Der Friedhof Steinheim-Nord wurde 1874 eingeweiht und gehört damit zu den ältesten noch aktiven Friedhöfen Hanaus, im Jahr 2024 feierte er sein 150-jähriges Bestehen. Angelegt wurde er im Nordwesten des heutigen Stadtteils Steinheim an der Ecke Johannes-Machern-Straße, mit Haupteingang an der Hermann-Ehlers-Straße. Mit einer Fläche von rund 2,0 Hektar bildet er mit dem jüngeren, 1906 angelegten Friedhof Steinheim-Süd das historische Friedhofsensemble des Ortsteils.

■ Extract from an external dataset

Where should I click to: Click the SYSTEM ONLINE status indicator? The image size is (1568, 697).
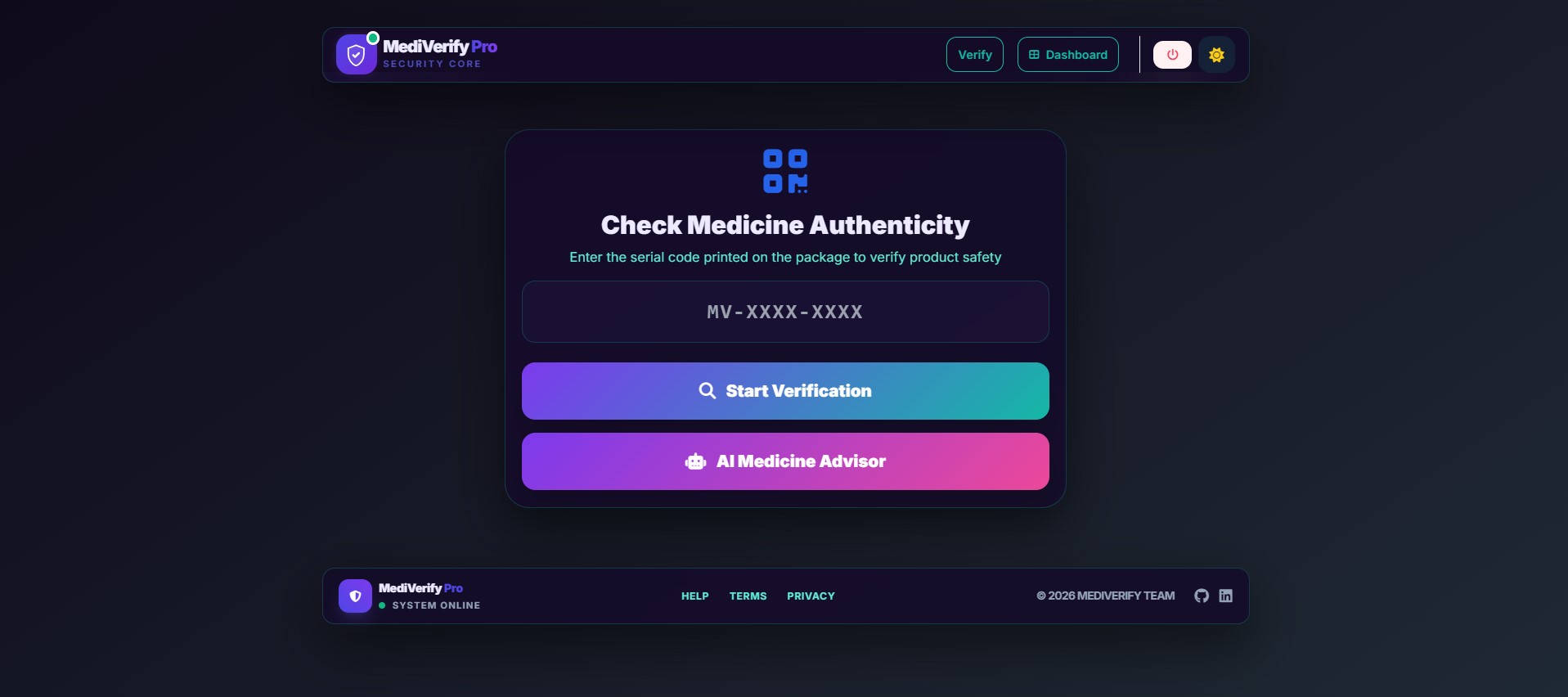pyautogui.click(x=429, y=605)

Seine Entstehung fügt sich in die typische Entwicklung der Bestattungskultur des 19. Jahrhunderts ein: Aus hygienischen Gründen wurden innerörtliche Kirchhöfe im Laufe des 19. Jahrhunderts schrittweise aufgegeben und durch neue, systematisch geplante Friedhöfe am damaligen Ortsrand ersetzt. Der Friedhof Steinheim-Nord wurde als Nachfolger des beengten Klein-Steinheimer Kirchhofs angelegt und spiegelt diesen Wandel bis heute in seinem regelmäßigen Wegenetz, den Reihengräbern und den klar gegliederten Grabfeldern wider. Umgeben ist er von einer markanten, hohen Basaltmauer, die ihm bis heute sein charakteristisches Gepräge verleiht.
Anlässlich des 150-jährigen Jubiläums wurde 2024 im Rahmen der Reihe „Kultur auf den Hanauer Friedhöfen“ eine geführte Zeitreise durch seine Geschichte angeboten. Evelin Weber und Burkhard Huwe vom Geschichtsverein Steinheim stellten historisch bedeutende und denkmalgeschützte Grabstätten vor und erläuterten den Wandel der Bestattungskultur. Damit ist der Friedhof Steinheim-Nord heute weit mehr als ein reiner Bestattungsort: Er ist ein lebendiger Erinnerungsort und ein wichtiges kulturhistorisches Zeugnis der Steinheimer Ortsgeschichte.